DATASET:

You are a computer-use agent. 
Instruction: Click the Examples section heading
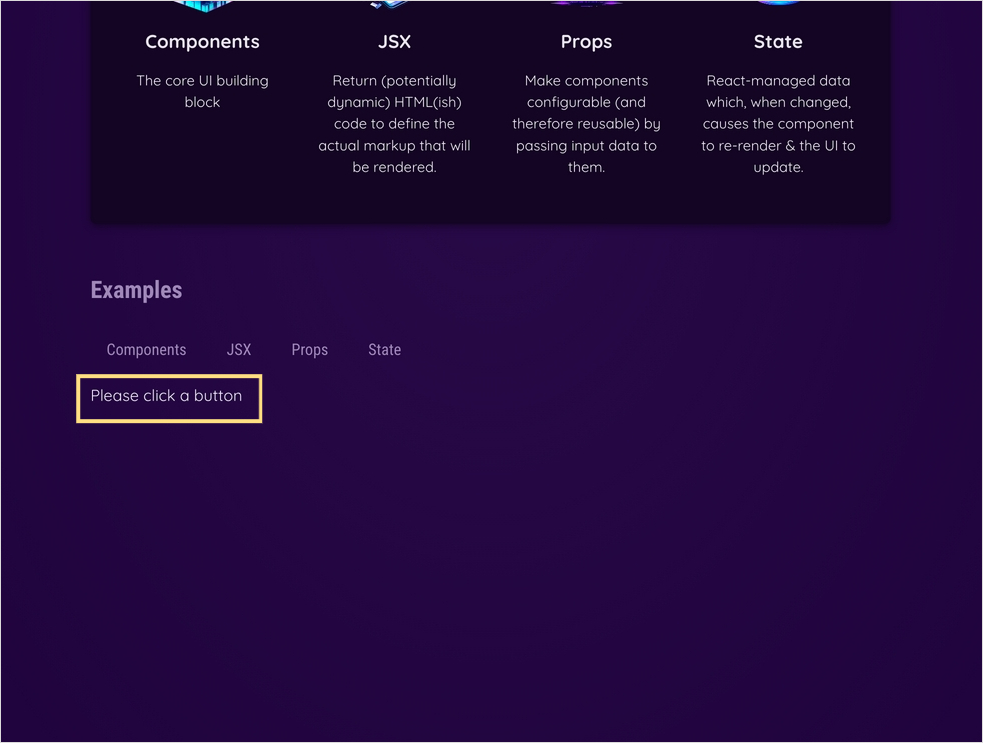click(x=136, y=290)
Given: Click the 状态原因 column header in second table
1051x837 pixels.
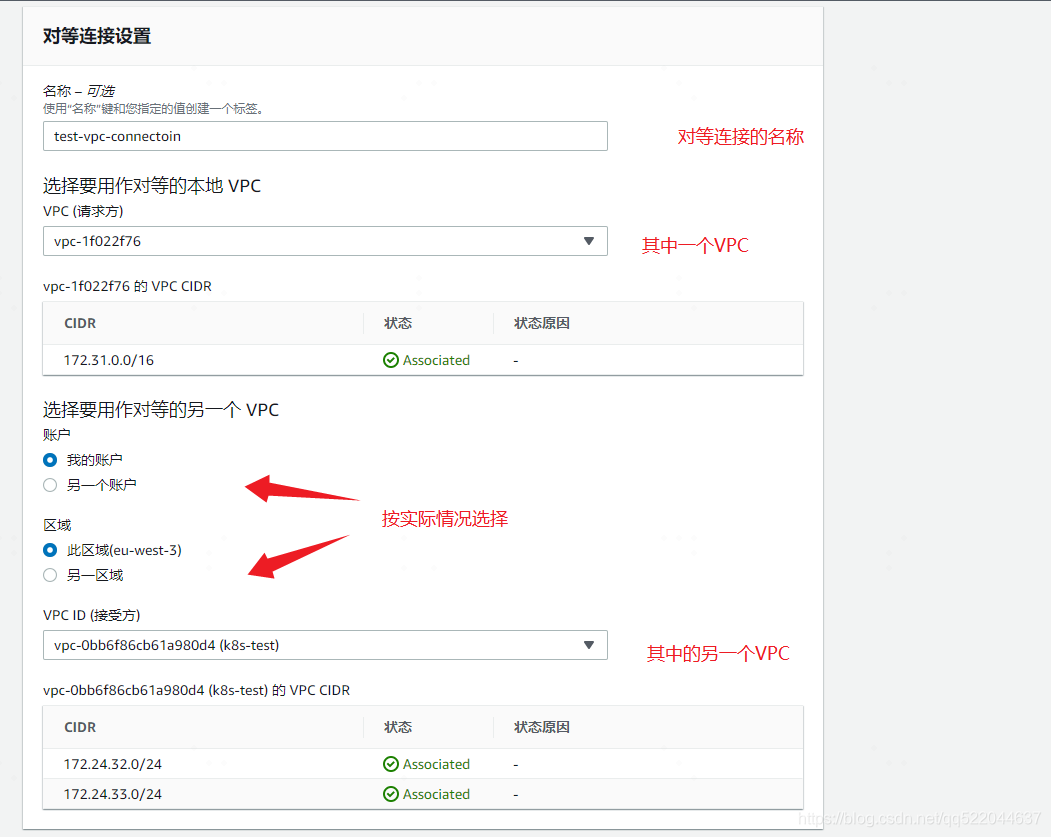Looking at the screenshot, I should 541,727.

WORK REQUIRED:
Every entry should be written out word for word, except for its pictures.

REPLY:
You are a computer-use agent. 
Instruction: Click the Examples section heading
click(x=136, y=290)
Given: Click the 状态原因 column header in second table
1051x837 pixels.
Looking at the screenshot, I should 541,727.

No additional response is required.